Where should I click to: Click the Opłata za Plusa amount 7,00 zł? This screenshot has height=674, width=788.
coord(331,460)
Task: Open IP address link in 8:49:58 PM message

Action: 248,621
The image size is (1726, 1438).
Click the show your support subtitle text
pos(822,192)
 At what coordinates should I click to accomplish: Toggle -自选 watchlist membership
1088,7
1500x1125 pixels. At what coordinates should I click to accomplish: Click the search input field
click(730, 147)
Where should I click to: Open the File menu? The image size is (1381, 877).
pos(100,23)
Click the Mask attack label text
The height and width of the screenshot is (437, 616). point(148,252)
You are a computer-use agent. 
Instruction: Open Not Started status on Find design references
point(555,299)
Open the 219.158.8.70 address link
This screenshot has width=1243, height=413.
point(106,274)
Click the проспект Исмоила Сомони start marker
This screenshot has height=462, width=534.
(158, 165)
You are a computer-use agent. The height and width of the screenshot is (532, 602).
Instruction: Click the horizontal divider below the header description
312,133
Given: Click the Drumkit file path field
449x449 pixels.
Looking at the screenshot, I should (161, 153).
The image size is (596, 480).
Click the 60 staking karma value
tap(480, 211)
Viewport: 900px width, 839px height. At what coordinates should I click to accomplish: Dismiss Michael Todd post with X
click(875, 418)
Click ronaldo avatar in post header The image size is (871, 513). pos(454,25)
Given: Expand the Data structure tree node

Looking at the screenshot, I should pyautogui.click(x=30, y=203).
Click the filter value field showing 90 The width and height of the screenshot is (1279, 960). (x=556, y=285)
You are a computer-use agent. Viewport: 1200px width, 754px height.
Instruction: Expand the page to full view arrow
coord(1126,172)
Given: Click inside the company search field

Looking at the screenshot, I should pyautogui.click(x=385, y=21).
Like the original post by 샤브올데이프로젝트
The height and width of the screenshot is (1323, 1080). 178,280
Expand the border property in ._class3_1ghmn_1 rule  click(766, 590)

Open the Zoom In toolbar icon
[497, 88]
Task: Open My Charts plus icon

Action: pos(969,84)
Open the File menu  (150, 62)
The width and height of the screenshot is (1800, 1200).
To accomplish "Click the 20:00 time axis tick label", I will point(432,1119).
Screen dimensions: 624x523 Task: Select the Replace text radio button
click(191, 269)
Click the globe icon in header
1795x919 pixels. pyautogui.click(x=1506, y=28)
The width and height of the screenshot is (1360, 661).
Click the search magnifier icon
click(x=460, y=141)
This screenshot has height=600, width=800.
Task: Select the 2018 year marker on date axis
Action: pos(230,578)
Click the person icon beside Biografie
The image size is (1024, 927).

> _TASK STATEMENT_
If a line above contains the word "agent", list it.

> _WRITTEN SOLUTION_
You are a computer-use agent. 
You are a computer-use agent. The height and width of the screenshot is (532, 602).
You are a computer-use agent. Viewport: 1200px width, 754px height.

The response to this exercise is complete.